Material provided:

--- START ---

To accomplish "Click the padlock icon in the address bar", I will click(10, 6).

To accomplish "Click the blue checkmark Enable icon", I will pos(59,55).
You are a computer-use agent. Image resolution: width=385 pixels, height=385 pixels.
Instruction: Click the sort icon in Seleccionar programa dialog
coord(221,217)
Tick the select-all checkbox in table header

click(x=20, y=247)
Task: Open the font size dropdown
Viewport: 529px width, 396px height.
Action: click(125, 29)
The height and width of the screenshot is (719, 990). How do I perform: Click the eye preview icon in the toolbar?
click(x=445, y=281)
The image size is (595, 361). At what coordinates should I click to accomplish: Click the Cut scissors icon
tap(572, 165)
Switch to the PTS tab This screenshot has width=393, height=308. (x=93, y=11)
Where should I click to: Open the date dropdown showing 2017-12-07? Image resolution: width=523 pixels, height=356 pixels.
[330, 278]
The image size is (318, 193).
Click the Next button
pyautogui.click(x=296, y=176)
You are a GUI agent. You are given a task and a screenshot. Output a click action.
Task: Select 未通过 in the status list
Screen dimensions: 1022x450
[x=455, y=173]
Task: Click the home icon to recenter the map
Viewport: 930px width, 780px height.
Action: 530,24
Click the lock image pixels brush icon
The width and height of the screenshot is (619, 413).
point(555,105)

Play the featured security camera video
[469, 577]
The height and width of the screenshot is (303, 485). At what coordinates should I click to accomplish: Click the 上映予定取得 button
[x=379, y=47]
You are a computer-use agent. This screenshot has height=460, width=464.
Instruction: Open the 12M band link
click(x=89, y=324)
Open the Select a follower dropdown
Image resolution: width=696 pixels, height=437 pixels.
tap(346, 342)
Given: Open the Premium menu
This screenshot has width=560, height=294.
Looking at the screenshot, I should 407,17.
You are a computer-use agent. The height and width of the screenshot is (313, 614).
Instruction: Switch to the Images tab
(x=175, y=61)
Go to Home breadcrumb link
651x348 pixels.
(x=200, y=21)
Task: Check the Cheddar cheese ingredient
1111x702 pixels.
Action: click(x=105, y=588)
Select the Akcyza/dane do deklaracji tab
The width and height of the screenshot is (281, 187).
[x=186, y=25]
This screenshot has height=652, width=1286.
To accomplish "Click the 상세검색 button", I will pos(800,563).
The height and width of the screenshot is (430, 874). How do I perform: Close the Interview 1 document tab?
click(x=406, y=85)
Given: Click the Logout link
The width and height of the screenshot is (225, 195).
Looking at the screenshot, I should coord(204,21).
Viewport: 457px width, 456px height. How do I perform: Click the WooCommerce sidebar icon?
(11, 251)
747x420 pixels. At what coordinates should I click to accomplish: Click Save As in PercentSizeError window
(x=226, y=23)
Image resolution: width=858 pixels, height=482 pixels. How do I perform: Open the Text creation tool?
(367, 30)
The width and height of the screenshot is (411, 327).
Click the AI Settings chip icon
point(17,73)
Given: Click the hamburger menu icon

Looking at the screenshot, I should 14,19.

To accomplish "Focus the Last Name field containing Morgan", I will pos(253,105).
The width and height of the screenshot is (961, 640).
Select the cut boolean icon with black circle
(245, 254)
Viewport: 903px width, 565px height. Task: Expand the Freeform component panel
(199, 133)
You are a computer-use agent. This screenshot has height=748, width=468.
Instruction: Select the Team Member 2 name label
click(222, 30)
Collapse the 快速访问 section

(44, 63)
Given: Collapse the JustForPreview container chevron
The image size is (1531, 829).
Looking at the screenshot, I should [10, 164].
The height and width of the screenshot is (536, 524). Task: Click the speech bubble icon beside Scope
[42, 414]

--- END ---

Prompt:
Your task is to copy all of the entries exactly.

Result:
To accomplish "Click the padlock icon in the address bar", I will click(10, 6).

To accomplish "Click the blue checkmark Enable icon", I will pos(59,55).
You are a computer-use agent. Image resolution: width=385 pixels, height=385 pixels.
Instruction: Click the sort icon in Seleccionar programa dialog
coord(221,217)
Tick the select-all checkbox in table header

click(x=20, y=247)
Task: Open the font size dropdown
Viewport: 529px width, 396px height.
Action: click(125, 29)
The height and width of the screenshot is (719, 990). How do I perform: Click the eye preview icon in the toolbar?
click(x=445, y=281)
The image size is (595, 361). At what coordinates should I click to accomplish: Click the Cut scissors icon
tap(572, 165)
Switch to the PTS tab This screenshot has width=393, height=308. (x=93, y=11)
Where should I click to: Open the date dropdown showing 2017-12-07? Image resolution: width=523 pixels, height=356 pixels.
[330, 278]
The image size is (318, 193).
Click the Next button
pyautogui.click(x=296, y=176)
You are a GUI agent. You are given a task and a screenshot. Output a click action.
Task: Select 未通过 in the status list
Screen dimensions: 1022x450
[x=455, y=173]
Task: Click the home icon to recenter the map
Viewport: 930px width, 780px height.
Action: 530,24
Click the lock image pixels brush icon
The width and height of the screenshot is (619, 413).
point(555,105)

Play the featured security camera video
[469, 577]
The height and width of the screenshot is (303, 485). At what coordinates should I click to accomplish: Click the 上映予定取得 button
[x=379, y=47]
You are a computer-use agent. This screenshot has height=460, width=464.
Instruction: Open the 12M band link
click(x=89, y=324)
Open the Select a follower dropdown
Image resolution: width=696 pixels, height=437 pixels.
tap(346, 342)
Given: Open the Premium menu
This screenshot has width=560, height=294.
Looking at the screenshot, I should 407,17.
You are a computer-use agent. The height and width of the screenshot is (313, 614).
Instruction: Switch to the Images tab
(x=175, y=61)
Go to Home breadcrumb link
651x348 pixels.
(x=200, y=21)
Task: Check the Cheddar cheese ingredient
1111x702 pixels.
Action: click(x=105, y=588)
Select the Akcyza/dane do deklaracji tab
The width and height of the screenshot is (281, 187).
[x=186, y=25]
This screenshot has height=652, width=1286.
To accomplish "Click the 상세검색 button", I will pos(800,563).
The height and width of the screenshot is (430, 874). How do I perform: Close the Interview 1 document tab?
click(x=406, y=85)
Given: Click the Logout link
The width and height of the screenshot is (225, 195).
Looking at the screenshot, I should coord(204,21).
Viewport: 457px width, 456px height. How do I perform: Click the WooCommerce sidebar icon?
(11, 251)
747x420 pixels. At what coordinates should I click to accomplish: Click Save As in PercentSizeError window
(x=226, y=23)
Image resolution: width=858 pixels, height=482 pixels. How do I perform: Open the Text creation tool?
(367, 30)
The width and height of the screenshot is (411, 327).
Click the AI Settings chip icon
point(17,73)
Given: Click the hamburger menu icon

Looking at the screenshot, I should 14,19.

To accomplish "Focus the Last Name field containing Morgan", I will pos(253,105).
The width and height of the screenshot is (961, 640).
Select the cut boolean icon with black circle
(245, 254)
Viewport: 903px width, 565px height. Task: Expand the Freeform component panel
(199, 133)
You are a computer-use agent. This screenshot has height=748, width=468.
Instruction: Select the Team Member 2 name label
click(222, 30)
Collapse the 快速访问 section

(44, 63)
Given: Collapse the JustForPreview container chevron
The image size is (1531, 829).
Looking at the screenshot, I should [10, 164].
The height and width of the screenshot is (536, 524). Task: Click the speech bubble icon beside Scope
[42, 414]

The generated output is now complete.